The son also got a bonus: He saw that his father, who’d had a stroke, was not resisting death. Knowing this helped the son accept the death as well.
* Expose yourself to death.
For most sons, the loss of a father is the first death in their immediate family. They have never watched the dying process up-close, and they don’t know what to expect from themselves or family members during the crisis. For such sons, it may help to acquaint themselves with death before it occurs in one’s own family.
One man did this by volunteering at Hospice, keeping company with people in the last days and hours of their lives. This man told me: “Death is something we tend to avoid… until it’s thrust upon us…. Doing something like (Hospice) – a familiarity comes. I got accustomed to death.”
Reading about death also can help, whether it’s biblical scripture, poetry, even self-help books. One Christian man told me that as his father was dying, he read the Tibetan Book of Living and Dying to get a Buddhist view on the life-death cycle. It helped him enormously. “If you see (death) as a natural thing,” he said, “it takes a lot of the sting out of it.”

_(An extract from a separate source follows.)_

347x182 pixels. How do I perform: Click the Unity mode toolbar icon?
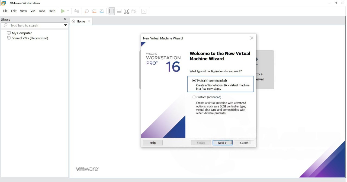pos(134,11)
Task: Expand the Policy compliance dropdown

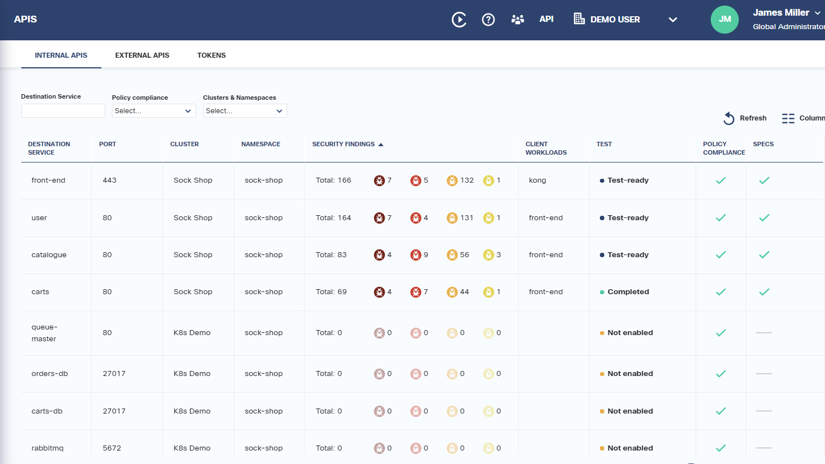Action: pos(153,111)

Of course, no matter how thoroughly you prepare for a father’s death, you cannot fully mourn it in advance. And you generally can’t predict how you will respond. Some sons told me they expected to be crestfallen at the loss, but felt only relief. Others knew the death was coming, but still were shocked at the finality that it brought.
Nonetheless, consciously preparing for loss has value. By removing at least some of the surprise of the loss, and by intentionally bringing closure to relationship with the dying person, it can take the hard edge off the mourning to come.